(Task statement):
Exact copies of all the entries are required.

*** The data

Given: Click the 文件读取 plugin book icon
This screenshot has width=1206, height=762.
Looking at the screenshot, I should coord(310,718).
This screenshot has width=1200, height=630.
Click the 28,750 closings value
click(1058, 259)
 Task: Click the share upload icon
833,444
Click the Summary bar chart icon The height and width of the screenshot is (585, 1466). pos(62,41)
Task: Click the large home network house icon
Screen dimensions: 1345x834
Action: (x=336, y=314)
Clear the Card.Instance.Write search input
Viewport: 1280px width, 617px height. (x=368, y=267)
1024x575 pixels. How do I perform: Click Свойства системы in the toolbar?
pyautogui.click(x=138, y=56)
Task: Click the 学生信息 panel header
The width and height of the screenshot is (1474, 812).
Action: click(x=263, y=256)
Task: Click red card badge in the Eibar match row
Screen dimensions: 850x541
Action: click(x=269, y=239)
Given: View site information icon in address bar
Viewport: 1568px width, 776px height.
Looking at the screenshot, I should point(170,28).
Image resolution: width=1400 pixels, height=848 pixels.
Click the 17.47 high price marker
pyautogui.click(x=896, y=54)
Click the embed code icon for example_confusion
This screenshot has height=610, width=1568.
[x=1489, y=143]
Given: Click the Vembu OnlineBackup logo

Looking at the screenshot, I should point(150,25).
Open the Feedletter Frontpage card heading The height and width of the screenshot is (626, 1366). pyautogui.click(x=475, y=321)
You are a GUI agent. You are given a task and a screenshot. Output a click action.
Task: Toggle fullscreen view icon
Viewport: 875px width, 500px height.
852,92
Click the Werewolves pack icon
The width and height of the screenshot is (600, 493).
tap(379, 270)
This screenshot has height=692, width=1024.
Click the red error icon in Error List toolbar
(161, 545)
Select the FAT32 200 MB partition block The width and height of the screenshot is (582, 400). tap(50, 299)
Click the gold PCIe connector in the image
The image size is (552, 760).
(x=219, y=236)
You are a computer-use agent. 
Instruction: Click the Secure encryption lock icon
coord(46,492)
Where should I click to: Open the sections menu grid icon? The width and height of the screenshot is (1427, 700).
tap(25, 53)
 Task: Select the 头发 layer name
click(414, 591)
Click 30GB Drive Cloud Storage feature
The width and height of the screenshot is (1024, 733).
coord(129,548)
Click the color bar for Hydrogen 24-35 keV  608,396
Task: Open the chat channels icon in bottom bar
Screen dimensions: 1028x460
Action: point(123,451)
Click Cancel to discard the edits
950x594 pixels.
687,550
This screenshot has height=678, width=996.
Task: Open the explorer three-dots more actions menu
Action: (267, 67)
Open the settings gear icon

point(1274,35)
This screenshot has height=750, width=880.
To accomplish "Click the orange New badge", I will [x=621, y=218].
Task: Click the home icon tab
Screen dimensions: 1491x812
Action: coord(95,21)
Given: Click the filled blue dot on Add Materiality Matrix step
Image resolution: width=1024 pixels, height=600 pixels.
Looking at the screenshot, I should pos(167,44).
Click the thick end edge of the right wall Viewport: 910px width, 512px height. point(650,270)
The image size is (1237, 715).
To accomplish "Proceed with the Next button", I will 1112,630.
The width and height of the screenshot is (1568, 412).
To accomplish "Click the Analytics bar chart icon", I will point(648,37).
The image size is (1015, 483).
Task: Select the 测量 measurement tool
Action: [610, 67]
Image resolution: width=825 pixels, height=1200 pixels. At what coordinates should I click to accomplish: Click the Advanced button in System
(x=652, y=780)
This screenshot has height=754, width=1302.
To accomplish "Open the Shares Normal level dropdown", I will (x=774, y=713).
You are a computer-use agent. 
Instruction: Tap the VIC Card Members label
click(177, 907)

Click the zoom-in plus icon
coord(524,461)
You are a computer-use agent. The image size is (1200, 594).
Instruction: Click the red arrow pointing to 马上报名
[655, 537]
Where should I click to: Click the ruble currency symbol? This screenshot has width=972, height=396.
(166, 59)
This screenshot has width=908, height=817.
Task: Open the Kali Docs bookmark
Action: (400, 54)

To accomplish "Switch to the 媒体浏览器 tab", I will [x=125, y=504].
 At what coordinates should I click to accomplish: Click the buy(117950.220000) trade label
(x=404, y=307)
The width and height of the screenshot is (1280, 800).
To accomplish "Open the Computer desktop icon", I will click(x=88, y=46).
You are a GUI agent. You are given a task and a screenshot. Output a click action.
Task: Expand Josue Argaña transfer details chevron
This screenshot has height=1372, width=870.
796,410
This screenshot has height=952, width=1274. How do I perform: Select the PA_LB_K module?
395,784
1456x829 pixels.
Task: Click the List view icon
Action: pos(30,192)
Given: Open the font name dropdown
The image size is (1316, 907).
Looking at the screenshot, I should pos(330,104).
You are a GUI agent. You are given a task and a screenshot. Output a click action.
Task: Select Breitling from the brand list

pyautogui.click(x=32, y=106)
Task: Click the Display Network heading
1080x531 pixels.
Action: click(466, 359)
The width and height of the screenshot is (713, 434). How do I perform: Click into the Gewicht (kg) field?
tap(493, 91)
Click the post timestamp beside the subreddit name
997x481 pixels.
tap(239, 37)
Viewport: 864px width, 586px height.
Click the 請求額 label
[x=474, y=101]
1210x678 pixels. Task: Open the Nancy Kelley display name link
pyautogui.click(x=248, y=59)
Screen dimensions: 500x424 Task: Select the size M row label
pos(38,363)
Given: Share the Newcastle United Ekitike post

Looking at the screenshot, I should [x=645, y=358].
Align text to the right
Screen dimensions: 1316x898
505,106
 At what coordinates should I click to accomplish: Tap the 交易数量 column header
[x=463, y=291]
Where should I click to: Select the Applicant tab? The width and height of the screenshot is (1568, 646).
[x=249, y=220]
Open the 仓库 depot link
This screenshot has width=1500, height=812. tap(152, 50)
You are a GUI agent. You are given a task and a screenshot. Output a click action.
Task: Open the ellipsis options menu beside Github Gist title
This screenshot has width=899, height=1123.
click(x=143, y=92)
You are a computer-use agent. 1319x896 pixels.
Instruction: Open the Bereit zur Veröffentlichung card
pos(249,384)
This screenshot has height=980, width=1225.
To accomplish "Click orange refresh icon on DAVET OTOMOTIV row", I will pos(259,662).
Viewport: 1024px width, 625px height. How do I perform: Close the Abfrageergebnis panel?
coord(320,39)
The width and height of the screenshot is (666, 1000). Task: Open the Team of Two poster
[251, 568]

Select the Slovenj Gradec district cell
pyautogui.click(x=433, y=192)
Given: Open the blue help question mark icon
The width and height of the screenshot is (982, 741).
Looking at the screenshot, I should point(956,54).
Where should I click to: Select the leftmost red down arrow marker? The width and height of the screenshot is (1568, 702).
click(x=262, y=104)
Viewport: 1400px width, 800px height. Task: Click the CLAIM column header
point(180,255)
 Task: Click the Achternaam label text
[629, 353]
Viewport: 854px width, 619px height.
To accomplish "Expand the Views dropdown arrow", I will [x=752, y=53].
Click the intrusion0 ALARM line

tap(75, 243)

******

(Output of the exercise):
Given: Click the 文件读取 plugin book icon
This screenshot has width=1206, height=762.
Looking at the screenshot, I should coord(310,718).
This screenshot has width=1200, height=630.
Click the 28,750 closings value
click(1058, 259)
 Task: Click the share upload icon
833,444
Click the Summary bar chart icon The height and width of the screenshot is (585, 1466). pos(62,41)
Task: Click the large home network house icon
Screen dimensions: 1345x834
Action: (x=336, y=314)
Clear the Card.Instance.Write search input
Viewport: 1280px width, 617px height. (x=368, y=267)
1024x575 pixels. How do I perform: Click Свойства системы in the toolbar?
pyautogui.click(x=138, y=56)
Task: Click the 学生信息 panel header
The width and height of the screenshot is (1474, 812).
Action: click(x=263, y=256)
Task: Click red card badge in the Eibar match row
Screen dimensions: 850x541
Action: click(x=269, y=239)
Given: View site information icon in address bar
Viewport: 1568px width, 776px height.
Looking at the screenshot, I should point(170,28).
Image resolution: width=1400 pixels, height=848 pixels.
Click the 17.47 high price marker
pyautogui.click(x=896, y=54)
Click the embed code icon for example_confusion
This screenshot has height=610, width=1568.
[x=1489, y=143]
Given: Click the Vembu OnlineBackup logo

Looking at the screenshot, I should point(150,25).
Open the Feedletter Frontpage card heading The height and width of the screenshot is (626, 1366). pyautogui.click(x=475, y=321)
You are a GUI agent. You are given a task and a screenshot. Output a click action.
Task: Toggle fullscreen view icon
Viewport: 875px width, 500px height.
852,92
Click the Werewolves pack icon
The width and height of the screenshot is (600, 493).
tap(379, 270)
This screenshot has height=692, width=1024.
Click the red error icon in Error List toolbar
(161, 545)
Select the FAT32 200 MB partition block The width and height of the screenshot is (582, 400). tap(50, 299)
Click the gold PCIe connector in the image
The image size is (552, 760).
(x=219, y=236)
You are a computer-use agent. 
Instruction: Click the Secure encryption lock icon
coord(46,492)
Where should I click to: Open the sections menu grid icon? The width and height of the screenshot is (1427, 700).
tap(25, 53)
 Task: Select the 头发 layer name
click(414, 591)
Click 30GB Drive Cloud Storage feature
The width and height of the screenshot is (1024, 733).
coord(129,548)
Click the color bar for Hydrogen 24-35 keV  608,396
Task: Open the chat channels icon in bottom bar
Screen dimensions: 1028x460
Action: point(123,451)
Click Cancel to discard the edits
950x594 pixels.
687,550
This screenshot has height=678, width=996.
Task: Open the explorer three-dots more actions menu
Action: (267, 67)
Open the settings gear icon

point(1274,35)
This screenshot has height=750, width=880.
To accomplish "Click the orange New badge", I will [x=621, y=218].
Task: Click the home icon tab
Screen dimensions: 1491x812
Action: coord(95,21)
Given: Click the filled blue dot on Add Materiality Matrix step
Image resolution: width=1024 pixels, height=600 pixels.
Looking at the screenshot, I should pos(167,44).
Click the thick end edge of the right wall Viewport: 910px width, 512px height. point(650,270)
The image size is (1237, 715).
To accomplish "Proceed with the Next button", I will 1112,630.
The width and height of the screenshot is (1568, 412).
To accomplish "Click the Analytics bar chart icon", I will point(648,37).
The image size is (1015, 483).
Task: Select the 测量 measurement tool
Action: [610, 67]
Image resolution: width=825 pixels, height=1200 pixels. At what coordinates should I click to accomplish: Click the Advanced button in System
(x=652, y=780)
This screenshot has height=754, width=1302.
To accomplish "Open the Shares Normal level dropdown", I will (x=774, y=713).
You are a computer-use agent. 
Instruction: Tap the VIC Card Members label
click(177, 907)

Click the zoom-in plus icon
coord(524,461)
You are a computer-use agent. The image size is (1200, 594).
Instruction: Click the red arrow pointing to 马上报名
[655, 537]
Where should I click to: Click the ruble currency symbol? This screenshot has width=972, height=396.
(166, 59)
This screenshot has width=908, height=817.
Task: Open the Kali Docs bookmark
Action: (400, 54)

To accomplish "Switch to the 媒体浏览器 tab", I will [x=125, y=504].
 At what coordinates should I click to accomplish: Click the buy(117950.220000) trade label
(x=404, y=307)
The width and height of the screenshot is (1280, 800).
To accomplish "Open the Computer desktop icon", I will click(x=88, y=46).
You are a GUI agent. You are given a task and a screenshot. Output a click action.
Task: Expand Josue Argaña transfer details chevron
This screenshot has height=1372, width=870.
796,410
This screenshot has height=952, width=1274. How do I perform: Select the PA_LB_K module?
395,784
1456x829 pixels.
Task: Click the List view icon
Action: pos(30,192)
Given: Open the font name dropdown
The image size is (1316, 907).
Looking at the screenshot, I should pos(330,104).
You are a GUI agent. You are given a task and a screenshot. Output a click action.
Task: Select Breitling from the brand list

pyautogui.click(x=32, y=106)
Task: Click the Display Network heading
1080x531 pixels.
Action: click(466, 359)
The width and height of the screenshot is (713, 434). How do I perform: Click into the Gewicht (kg) field?
tap(493, 91)
Click the post timestamp beside the subreddit name
997x481 pixels.
tap(239, 37)
Viewport: 864px width, 586px height.
Click the 請求額 label
[x=474, y=101]
1210x678 pixels. Task: Open the Nancy Kelley display name link
pyautogui.click(x=248, y=59)
Screen dimensions: 500x424 Task: Select the size M row label
pos(38,363)
Given: Share the Newcastle United Ekitike post

Looking at the screenshot, I should [x=645, y=358].
Align text to the right
Screen dimensions: 1316x898
505,106
 At what coordinates should I click to accomplish: Tap the 交易数量 column header
[x=463, y=291]
Where should I click to: Select the Applicant tab? The width and height of the screenshot is (1568, 646).
[x=249, y=220]
Open the 仓库 depot link
This screenshot has width=1500, height=812. tap(152, 50)
You are a GUI agent. You are given a task and a screenshot. Output a click action.
Task: Open the ellipsis options menu beside Github Gist title
This screenshot has width=899, height=1123.
click(x=143, y=92)
You are a computer-use agent. 1319x896 pixels.
Instruction: Open the Bereit zur Veröffentlichung card
pos(249,384)
This screenshot has height=980, width=1225.
To accomplish "Click orange refresh icon on DAVET OTOMOTIV row", I will pos(259,662).
Viewport: 1024px width, 625px height. How do I perform: Close the Abfrageergebnis panel?
coord(320,39)
The width and height of the screenshot is (666, 1000). Task: Open the Team of Two poster
[251, 568]

Select the Slovenj Gradec district cell
pyautogui.click(x=433, y=192)
Given: Open the blue help question mark icon
The width and height of the screenshot is (982, 741).
Looking at the screenshot, I should point(956,54).
Where should I click to: Select the leftmost red down arrow marker? The width and height of the screenshot is (1568, 702).
click(x=262, y=104)
Viewport: 1400px width, 800px height. Task: Click the CLAIM column header
point(180,255)
 Task: Click the Achternaam label text
[629, 353]
Viewport: 854px width, 619px height.
To accomplish "Expand the Views dropdown arrow", I will [x=752, y=53].
Click the intrusion0 ALARM line

tap(75, 243)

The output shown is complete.